What I liked most is how the book teaches not just how to spot influence, but also how to protect ourselves from being misled. Its writing is very easy to follow, even though the topic is very crucial and important these days.
Key takeaway: In a world full of information and noise, learning how influence works helps you think clearly and stay in control of your own choices.
This book describes what people do in trying to change your thoughts and actions and vice versa. The author who was a government employee demonstrates the use of influence in day to day life, as well as its evolution due to the internet and social media. It offers simple guidelines on how to use influence for goal achievement as well as how to defend oneself from deception. The book is well structured, full of real life examples, and easy to read. It is a comprehensive guide for everyone interested in how influence operates in the contemporary world.
Author Justin Hempson-Jones has masterfully explained the topic of digital influence. He has explained it so practically that it has got me into action. The tips on our private data protection, our digital footprint, reviewing our privacy settings, being conscious about our social media usage were much needed. This might sound simple but it's much essential to be mindful about our digital footprint.
If you are curious about understanding how influence, manipulation works, and how it impacts our decision-making without us ever knowing it, this book will uncover it for you. This book is full of real-life examples, data and useful tools with strategies. Give this interesting book a read if you want to be smart, more aware and effective in today's world where people just want to persuade each other into their own narratives and doing it has become so easy due to the rise of social media.

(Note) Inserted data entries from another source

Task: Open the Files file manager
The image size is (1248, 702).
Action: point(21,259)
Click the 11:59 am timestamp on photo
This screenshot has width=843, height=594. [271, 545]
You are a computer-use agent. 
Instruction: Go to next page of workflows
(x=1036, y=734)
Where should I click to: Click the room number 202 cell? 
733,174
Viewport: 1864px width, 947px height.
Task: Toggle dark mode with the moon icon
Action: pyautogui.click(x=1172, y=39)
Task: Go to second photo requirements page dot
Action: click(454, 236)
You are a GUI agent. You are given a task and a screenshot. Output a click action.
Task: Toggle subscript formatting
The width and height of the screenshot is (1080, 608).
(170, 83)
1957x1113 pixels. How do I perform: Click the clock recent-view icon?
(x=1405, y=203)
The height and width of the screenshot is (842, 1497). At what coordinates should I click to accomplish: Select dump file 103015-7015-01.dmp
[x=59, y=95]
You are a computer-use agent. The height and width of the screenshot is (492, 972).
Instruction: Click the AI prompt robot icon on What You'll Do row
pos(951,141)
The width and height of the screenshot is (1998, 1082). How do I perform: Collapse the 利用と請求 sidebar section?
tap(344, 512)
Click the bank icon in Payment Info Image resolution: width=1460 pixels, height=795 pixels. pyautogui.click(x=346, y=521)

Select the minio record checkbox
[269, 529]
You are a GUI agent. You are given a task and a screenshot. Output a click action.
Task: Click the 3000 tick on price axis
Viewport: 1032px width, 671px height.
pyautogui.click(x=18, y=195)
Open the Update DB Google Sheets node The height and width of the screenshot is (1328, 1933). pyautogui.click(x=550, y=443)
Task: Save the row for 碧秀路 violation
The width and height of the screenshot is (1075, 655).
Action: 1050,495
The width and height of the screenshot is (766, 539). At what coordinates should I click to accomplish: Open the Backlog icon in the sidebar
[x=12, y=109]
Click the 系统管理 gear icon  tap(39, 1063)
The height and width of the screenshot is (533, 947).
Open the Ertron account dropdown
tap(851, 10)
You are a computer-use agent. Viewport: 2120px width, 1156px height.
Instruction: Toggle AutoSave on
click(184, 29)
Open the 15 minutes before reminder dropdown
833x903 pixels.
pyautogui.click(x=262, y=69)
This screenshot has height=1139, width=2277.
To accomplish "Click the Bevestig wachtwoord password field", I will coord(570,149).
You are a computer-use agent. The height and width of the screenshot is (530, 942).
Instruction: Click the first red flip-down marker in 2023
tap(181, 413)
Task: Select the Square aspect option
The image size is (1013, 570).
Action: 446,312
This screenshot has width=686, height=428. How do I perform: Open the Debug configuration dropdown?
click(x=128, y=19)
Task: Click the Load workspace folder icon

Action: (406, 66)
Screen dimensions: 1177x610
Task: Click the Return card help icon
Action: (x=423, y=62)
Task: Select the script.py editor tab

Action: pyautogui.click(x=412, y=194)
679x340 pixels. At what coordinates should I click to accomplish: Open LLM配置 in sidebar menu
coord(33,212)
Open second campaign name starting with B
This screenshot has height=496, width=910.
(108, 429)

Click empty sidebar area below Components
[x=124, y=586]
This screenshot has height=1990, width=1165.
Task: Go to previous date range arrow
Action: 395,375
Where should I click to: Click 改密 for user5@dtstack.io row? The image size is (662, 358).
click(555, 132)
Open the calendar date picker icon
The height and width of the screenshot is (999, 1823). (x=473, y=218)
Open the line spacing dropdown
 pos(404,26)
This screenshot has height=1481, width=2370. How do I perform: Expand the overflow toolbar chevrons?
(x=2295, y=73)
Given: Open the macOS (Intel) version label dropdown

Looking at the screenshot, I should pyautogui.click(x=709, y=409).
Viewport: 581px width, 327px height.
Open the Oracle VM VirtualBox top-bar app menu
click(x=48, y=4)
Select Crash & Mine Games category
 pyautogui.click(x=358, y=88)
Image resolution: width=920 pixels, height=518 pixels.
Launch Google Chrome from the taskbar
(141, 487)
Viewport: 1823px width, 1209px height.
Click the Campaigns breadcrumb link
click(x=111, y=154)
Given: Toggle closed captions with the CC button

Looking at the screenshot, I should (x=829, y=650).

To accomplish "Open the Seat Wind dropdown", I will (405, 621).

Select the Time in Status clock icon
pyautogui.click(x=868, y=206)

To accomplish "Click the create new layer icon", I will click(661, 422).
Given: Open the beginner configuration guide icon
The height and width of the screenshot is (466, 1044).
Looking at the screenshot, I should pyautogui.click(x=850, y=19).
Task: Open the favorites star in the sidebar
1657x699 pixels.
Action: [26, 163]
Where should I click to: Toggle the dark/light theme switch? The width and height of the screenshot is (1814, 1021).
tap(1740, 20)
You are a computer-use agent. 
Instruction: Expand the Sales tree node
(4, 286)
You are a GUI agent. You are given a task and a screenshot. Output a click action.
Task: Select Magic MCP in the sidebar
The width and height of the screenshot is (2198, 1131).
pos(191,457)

Information power is an important idea presented this book. In our modern world, information is power. Having information can give you an advantage and power. And this information power has been drastically increased due to use of media and several other communication technologies. But author encourages us to be sensible and wise with using this power. Facts checking, thinking critically and being aware of the impact of what we consume and share can make a difference.
Justin Hempson Jason wants you to become aware of when you're being influenced so that you can protect yourself from getting manipulated. This book also teaches you how you can wisely use the influencing techniques to achieve your goals. You'll understand how influence works everywhere, you'll be able to identify those subtle signs of persuasion but now you'll not fall prey to it.
Once you read this book, you'll start to realise how easily you have been manipulated often times. Those manipulation tricks will become transparent to you. This book goes deep into the psychology behind influence. It doesn't just teach you how to spot those manipulation tricks instead it offers holistic insights on human behaviour from where the tricks emerge and how it appeals to people.